Здесь Хлудень и Пугас пели вдвоем. Григорий замолкал, боясь, что голос его выдаст. А дальше, где молодец разрывал оковы, возвращался в родную сторонушку, обнимал мать, наказывал неверную жену, пел громче всех, словно криком выплескивал из себя то, что наболело.
Замолкали, песня была короткой, но скоро заводили новую – в том находили успокоение и работалось шибче. Ели и спали здесь же, навалив мох, сохлую траву и дырявые шкуры, подаренные старым самоедом.
Отец Димитрий часто приходил к ним, садился на шаткую лавку, сколоченную из тощих березок, крестил, спрашивал о чем-то, потом попросил выковать крест железный для часовенки.
– А мож, серебряный надобен, а, отец? – скалил желтые зубы Хлудень.
Григорий бил его десницей по ребрам, чтобы тот замолчал.
* * *
Одним смурным вечером – налетели серые тучи, нависли над Обдорским острогом, с моря потянуло холодом – десятник Втор Меченый устроил потеху.
– Эй, Басурман! – гаркнул он, и казаки тут же загоготали.
Подручные Григория переглянулись: от десятника добра не ждали. Пугас сочувственно хмыкнул и перекрестил кузнеца. Григорий кивнул им. Ни страха, ни дрожи в коленях, осточертело все – и кузня, и чумной десятник. Тот явился по его душу, всякому ясно: двое воров мало-мальски обучились кузнечному мастерству и ненавистный Басурман боле был тому не нужен. Можно и запороть насмерть. Или чем там грозил в последний раз?
– Басурман, гляди!
Григорий вышел из кузни и ожидал чего угодно: сабли, кнута или удара под дых, а вовсе не того, что увидал на земле, истоптанной людьми и северными оленями.
* * *
Отец Димитрий молился истово, глядя на образа, словно на родителей, коих не видел годами, сгибался в спине так, что Григорий слышал скрип немолодой хребтины. До того не приходилось ему глядеть на священников среди обычных дел: еды, сна, отдыха, молитвы. А оказалось все, как у обычных людей, да только везде они старались быть лучше – отец Димитрий точно.
Григорий явился в храм еще до пробуждения острога, когда кособокие постройки тонули в туманной дымке, пригасившей вечное солнце. Втор Меченый не терпел праздности, и, даже когда заказов не было, кузнец и его подручные изображали бурную работу. Не велено им было ходить на службы.
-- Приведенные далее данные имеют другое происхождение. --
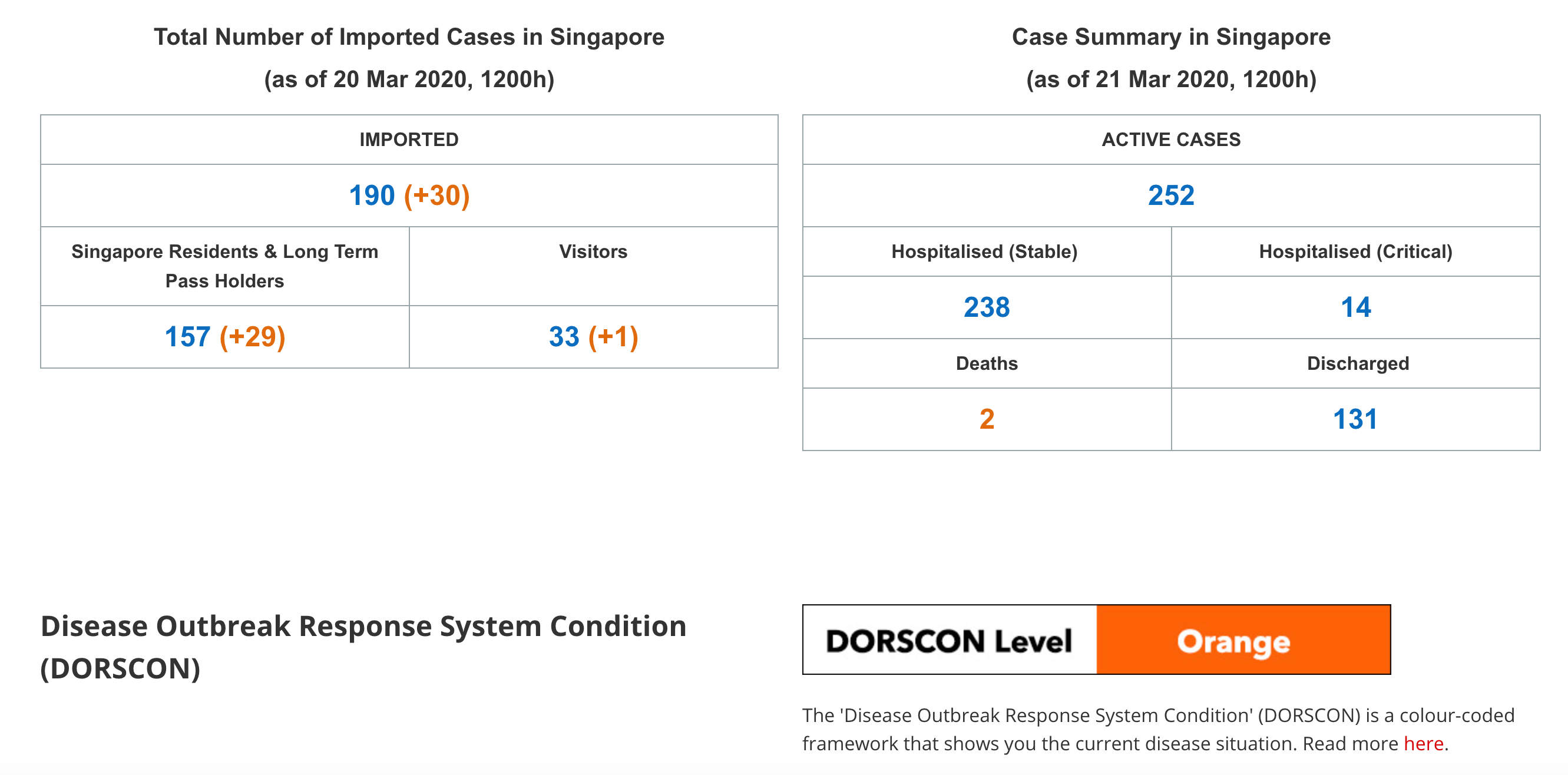This screenshot has width=1568, height=775.
Task: Click the 131 discharged number
Action: pyautogui.click(x=1355, y=419)
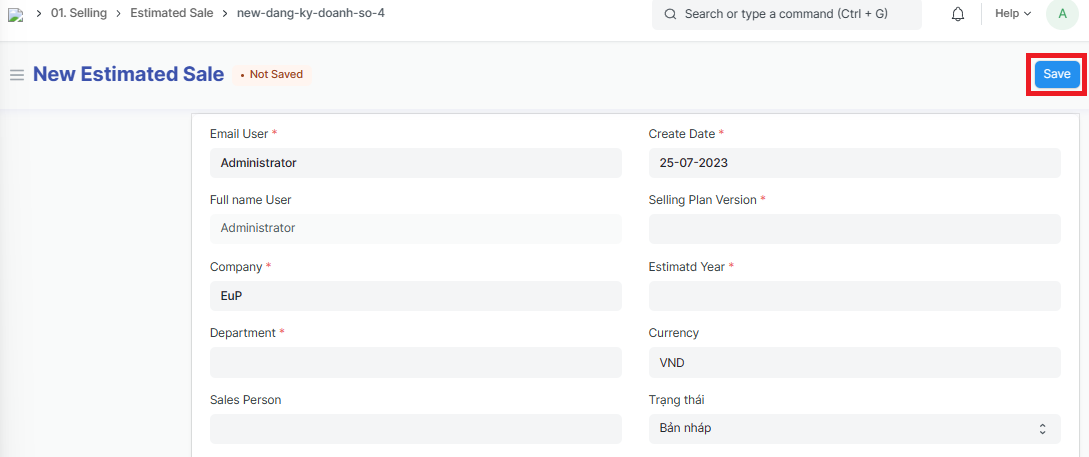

Лишь по воскресеньям и праздничным дням сие дозволялось, и то по настойчивым просьбам батюшки.
Сначала Григорий скучал по долгим беседам, по доброй улыбке отца Димитрия, а потом ощутил свободу: внимательные глаза глядели и в его душу. А там прятался шайтан…
Но сейчас, после пережитого той ночью, надобно очиститься…
– Сказывай, – наконец вымолвил священник.
Григорий потер культю, не зная, с чего начать. Язык его не слушался, еле ворочался во рту. А что ж такого-то?
– Знаю я про дар десятника, – молвил отец Димитрий.
Григорию стало легче поведать о том, что случилось той ночью и опосля. Втор Меченый, нахлебавшись царского вина, явился к кузне и поведал Григорию и его помощникам, что «дело сие весьма важное, работают, не щадя живота своего» и оттого получат награду.
Он пихнул человечка, обряженного в местные одежды, тот пискнул и упал прямо к ногам кузнеца.
– Благодари, Басурман, за щедрость мою, – хохотнул десятник. – Или тебе все обрезали, нечем… – Последнее слово утонуло в смехе казачьем.
Инородец пополз к кузне, длинные косы его елозились по земле, а Григорий, ошарашенный несуразным поведением десятника, поклонился, безо всякого почтения поблагодарил. Тот браниться и требовать поклонов не стал, повторил: «Благодари-и-и», икнул и ушел восвояси.
Награда заползла в кузню. Штаны из оленьей кожи, шитая бисером рубаха – все было грязным, как и лицо.
– Баба ведь, вот в чем награда, – прохрипел Пугас, а его товарищ оттянул порты.
Всякий знал: местных девок и баб трогать запрещено, за них царь сек виноватых, наказывал нещадно. Казаки с тем запретом мало считались, жили с инородками как с женами, летом находили вдов али непотребных девок, откупались от отцов, а те порой рады были угомонить казаков. Но ворам к бабам самоедским и подойти немочно – накажут. Русских на сотни верст рядом нет, справляться с мужской нуждой приходилось паскудно. Иль терпеть.
– Ты первый, Басурман, – сказал Пугас.
Они вышли, ухмыляясь и обмениваясь шутками, вспоминая, когда последний раз тетерились. Григорий остался с бабенкой вдвоем.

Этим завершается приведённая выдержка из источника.